И шаман обратился к нему на ломаном английском:

— Тимми, у всякого путешествия есть конец, завершение, прекращение всего сущего, это слова великого Будды, я расскажу тебе, и ты все поймешь. Вожделение есть плод страданий. Откажись от своего вожделения. Откажись, откажись.

— Я и так уже отказался от своего бессмертия, — ответил Тимми, — только этого недостаточно, да? Я хотел стать простым мальчиком, но, наверное, это невозможно... может быть, две тысячи лет — слишком большой срок. А что я сделал с Эйнджелом? Он так хотел смерти, но, может быть, это была не та смерть, к которой он стремился?

— Ты приближаешься к мудрости, дитя мое.

— Ajarn, — сказала Хит, — ты поручил мне найти того, кому ты сможешь передать свой дар. Я думаю, что...

— Я не знаю, дитя, — остановил ее ajarn на тайском. — Но ты привела его сюда, значит, так тому и быть.

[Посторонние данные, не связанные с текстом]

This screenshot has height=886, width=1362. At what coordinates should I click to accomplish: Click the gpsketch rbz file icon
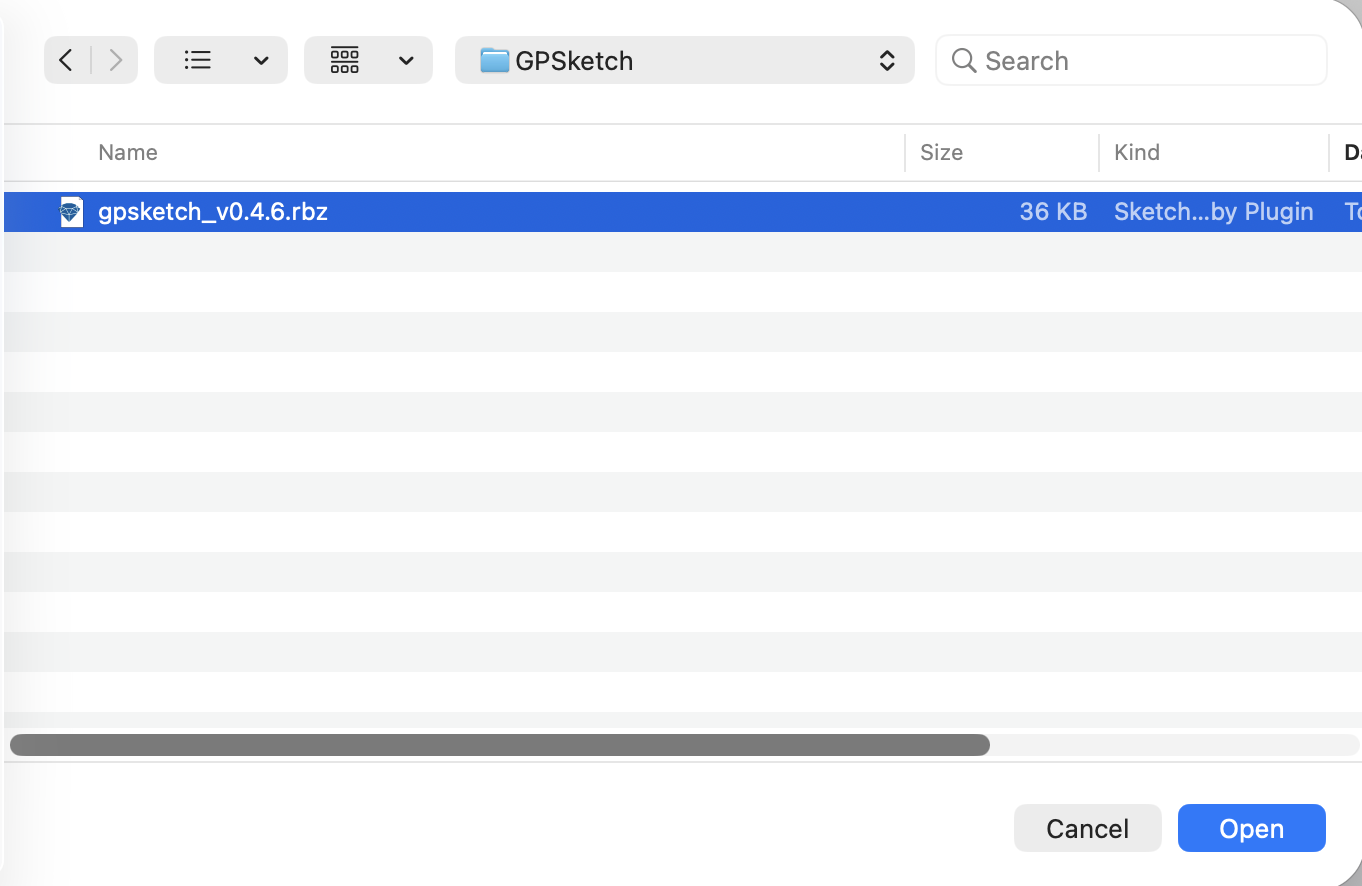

Он повернулся и пристально посмотрел в глаза Тимми своими незрячими глазами. Тимми вздрогнул, но не отвел взгляд. Хит показалось, что в это мгновение между ними что-то произошло. У нее было странное ощущение, что глаза Тимми как будто стали бездонной пропастью, а из глаз шамана излился поток света — этот свет лился, и лился, и безвозвратно исчезал в темной глубине глаз Тимми... словно в черной дыре. При этом на лице Тимми не отражалось вообще ничего. Все это длилось, наверно, минут пятнадцать... и потом Тимми вдруг упал на пол и забился в каком-то припадке. Из его глаз лились слезы, он кричал, рвал на себе волосы, бил кулаками об пол, разбивая их в кровь. Хит никогда не видела его таким. Она даже не осмелилась подойти к нему и утешить его, так велики и ужасны были его печаль и гнев.

Она даже не сразу заметила, что ajarn Сонтайя уже не дышит. А когда все же заметила — и дотронулась до его запястья, — он был холодным, как камень. Saisin выпал из его рук. Круг разомкнулся. Может быть, подумала Хит, он был мертвым все это время...

— Я был в нем, когда он... — кричал Тимми. — Я чувствовал его смерть!

Тимми все еще плакал и бился в истерике, а Хит достала мобильный и позвонила в полицию. Они доберутся сюда не скоро с учетом всех пробок; мало кто знал объездные пути — для того чтобы ориентироваться в лабиринте всех этих узеньких закоулков, надо было родиться и вырасти в Сукхумвите. Смерть шамана не стала для нее настоящей трагедией; еще тогда, в больничной палате, она поняла, что он пребывает в их мире только наполовину, а вторая его половина уже была в мире духов. Она не переживала из-за его смерти в отличие от Тимми. Ей было интересно другое: каково это для Тимми, который так долго избегал встречи со смертью, — соприкоснуться с ней, почувствовать всем своим существом и все же остаться в живых.